Secrecy, Leverage, and Power: The Art World’s Economy of Truth

The art market thinks of itself as a refined l place, but is described by one writer as “commerce dressed up as culture”. Inigo Philbrick, a young art dealer jailed in 2022 for fraud, personified this characterisation. The linked piece, a description of how Philbrick and his offsider engineered the sale of a Paula Rego painting, fits firmly in the category of a ripping yarn. Philbrick is now out of prison, has participated in a BBC documentary and plans to return to art, saying “I was a great art dealer.”

2nd September 2025

Antony Gormley: Sculpture is ‘the Most Radical’ of Artforms

Sculpture doesn’t get nearly the column inches that painting enjoys, something that seems to rankle Gormley. The charisma of masterpieces like the Sphinx of Giza, Nefertiti’s bust, Michelangelo’s David and the Statue of Liberty comes from the inherent qualities of sculpture. It is the most radical of artforms because it “refuses the functional logic that most things in the world obey. [Further], it insists that by changing matter, it changes the world. Sculpture, rather than making a picture of a thing, is the thing.”

Why museum expansion is the drug architects just can’t quit

What comprises “good” museum design? For some decades, the answer seems to have been ‘bigger is better’. Blame for that can be shared–museum directors wanting a bigger brand, ambitious donors, governments seeking tourists. All that ignores the long-standing criticism that museums are places “artworks go not to live but to die”. They should aspire to be “cultural incubators [offering] encounters with authenticity“. Sadly, there is no spreadsheet function to optimise for that.

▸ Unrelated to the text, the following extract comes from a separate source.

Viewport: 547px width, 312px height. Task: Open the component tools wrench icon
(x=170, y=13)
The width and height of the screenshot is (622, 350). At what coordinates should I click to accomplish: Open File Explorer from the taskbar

Art and Ecstatic Ambience in Las Vegas’s Neon Vortex

If you want to know what art looks like “outside Tribeca”, try Las Vegas. These writers discovered the art there is “hospitality grade … a collision of art and entertainment”. Gigantic murals are so large “people cannot help but notice”. Their highlight, at the Bellagio, was a “world-class exhibition tucked between a Perrotin gift shop and a craps table. Art here doesn’t just survive—it thrives on spectacle, excess, and sparkle. … [and one day will] have its own wing in the Smithsonian.”

The Pleasure of Patterns in Art

A deep dive into how we perceive. Why do we enjoy looking at Caillebotte’s “Paris Street; Rainy Day” (1877)?  Partly it’s the prominence of faces, objects we are hardwired to notice. More subtly, many objects have a triangular shape and are arranged in triangles, Such “visual rhymes” occur even if the objects are not exactly identical – look at the cobblestones. “Our eyes trace patterns, spot subtle variations, and construct visual rhymes, taking satisfaction in order amid difference.”

One painting at a time: ‘The Little Pastry Chef’ by Chaïm Soutine

Soutine’s work ramps up the emotions, sometimes almost to a level of visual violence. Emotional intensity is one ingredient of Little Pastry Chef (1927). The pose communicates “concentrated energy and vitality” while also hinting at the insecurities of youth. Soutine has chosen as his subject a hospitality worker, a new class of urban worker in an urbanising society. Individual insecurity, social turbulence – Soutine knew how to unsettle. Decades hence, Willem de Kooning took note.

Windows to the Soul

Before photography, recording one’s image basically meant portraiture. The well-to-do could afford detailed ceremonial images. In regional USA itinerant artists developed an alternative – vernacular portraiture. It combined an uncomplicated “sentimental and emotional” aesthetic and only needed mid-level art skills. The absence of shadowing or nuanced colour transitions. and scant regard for perspective reveal these were not big city artists. Once photography arrived this unique genre faded away.

These women painters inaugurated a new chapter in human history

Male artists have long tackled big themes in philosophy and history. Until the mid-20th century, though, most female artists painted subjects drawn from the domestic domain. The pressures that flowed from this – the “studio” being a kitchen table – give a “freshness” to their art. A small painting of a brown teapot, for example, probably painted after the breakfast things were cleared up, is “gorgeous … quiet works emerging from private rooms [can] be as charged with significance as those depicting war”.